Is There a Nuclear Option for Stopping Climate Change?

Credit...The New York Times; Photographs by frentusha and vchal via Getty Images

Mr. Bokat-Lindell is a staff editor.

This article is part of the Debatable newsletter. You can sign up here to receive it on Tuesdays and Thursdays.

Humanity’s failure to avert the crisis of a warming climate is sometimes framed as a grand technological problem: For centuries, countries relied on fossil fuels to industrialize their economies and generate wealth, and it was only in recent years that alternative ways of powering a society, like solar and wind energy, became viable.

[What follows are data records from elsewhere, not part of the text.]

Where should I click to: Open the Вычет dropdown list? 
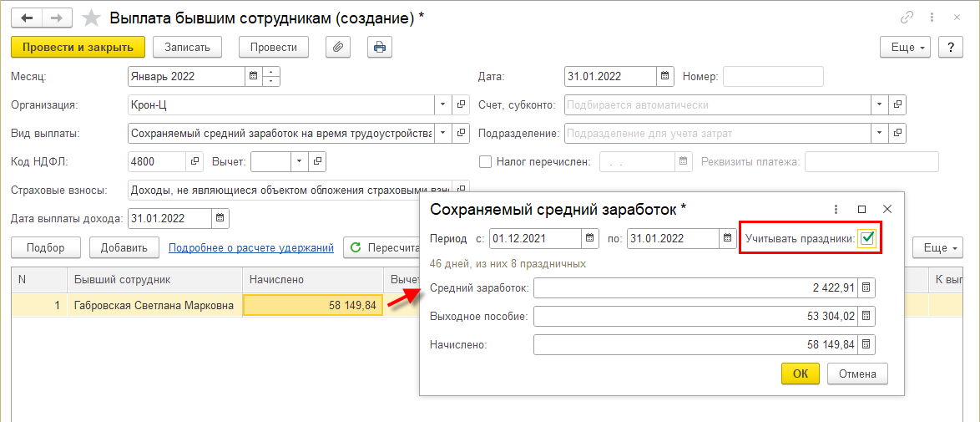[x=299, y=161]
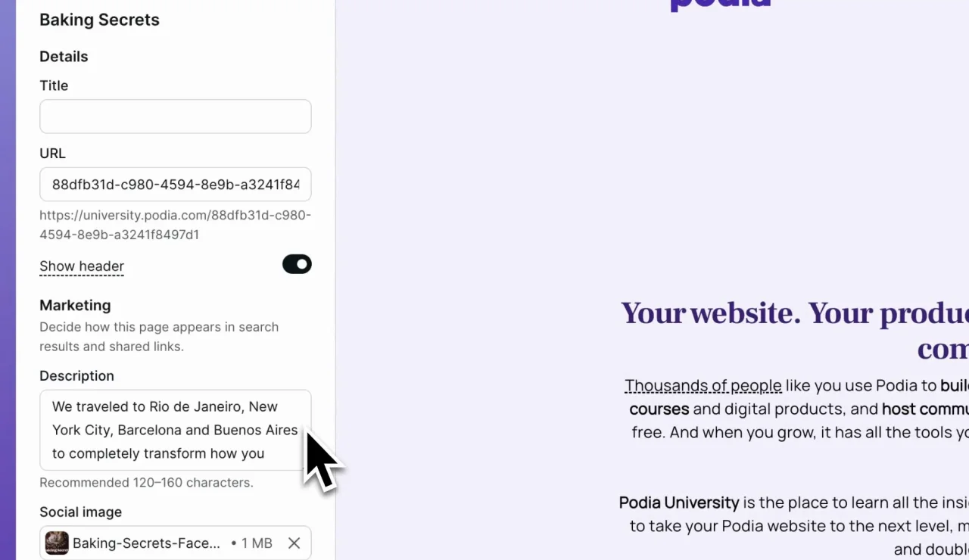Screen dimensions: 969x560
Task: Click the university.podia.com URL preview text
Action: [x=175, y=225]
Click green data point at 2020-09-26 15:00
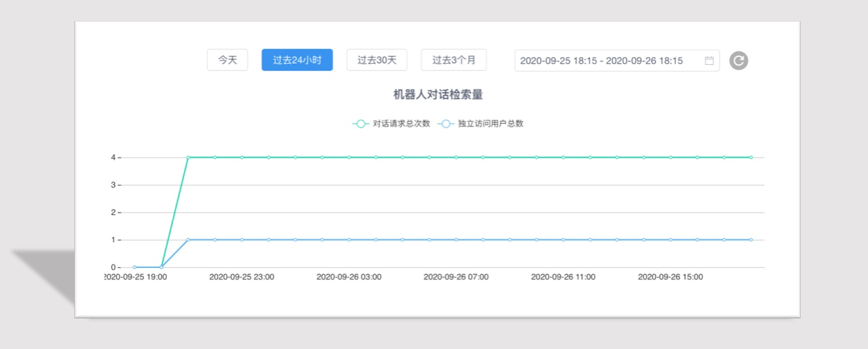868x349 pixels. 671,157
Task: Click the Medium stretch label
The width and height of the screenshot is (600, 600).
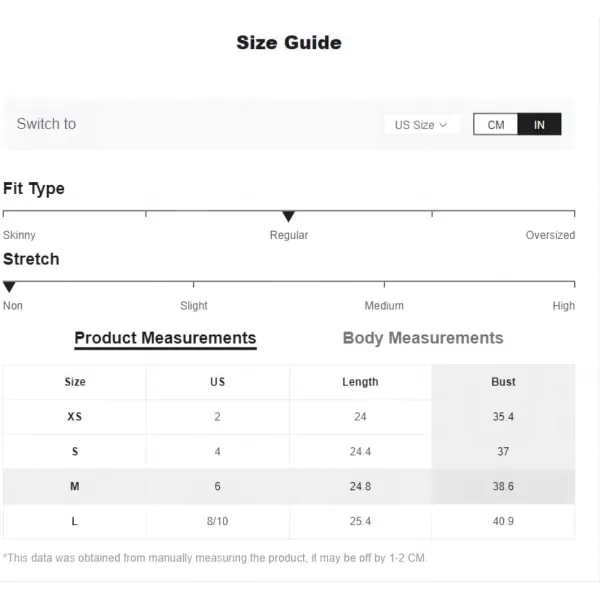Action: click(x=384, y=306)
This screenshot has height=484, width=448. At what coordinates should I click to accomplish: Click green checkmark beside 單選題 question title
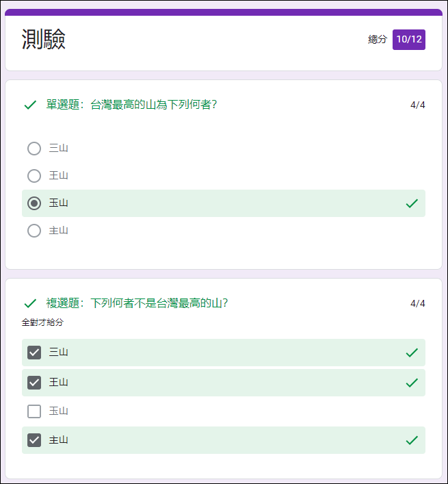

But when it comes to electricity, at least, that story isn’t true. Today, the United States gets 60 percent of its electricity from fossil fuels and just 20 percent from renewables. The final 20 percent comes from nuclear power, a technology that has existed since the 1950s, produces no carbon dioxide and has killed far fewer people than fossil fuels.

Decarbonizing the electric grid is certainly not the only challenge climate change poses, but it is the central one. And the Biden administration has said the United States needs to meet it by 2035. Should nuclear power be playing a bigger role in the transition? Here’s what people are saying.

Its proponents often point out that nuclear power is responsible for the fastest decarbonization effort in history. In the 1970s, France embarked on a sweeping, centrally planned expansion of its nuclear power industry to break its dependence on foreign oil. Over the next decade, it managed to expand its economy even as it cut its emissions at a rate that no other country has achieved since. Today, France derives 70 percent of its electricity from nuclear power.

Why shouldn’t the United States follow suit? “A rapid increase in nuclear energy would slash emissions from the power sector, as the French example makes clear,” The Atlantic’s Robinson Meyer wrote in 2019. “Even today, France’s carbon density — its carbon emissions per capita — ranks well below that of Germany, the United Kingdom and the United States.”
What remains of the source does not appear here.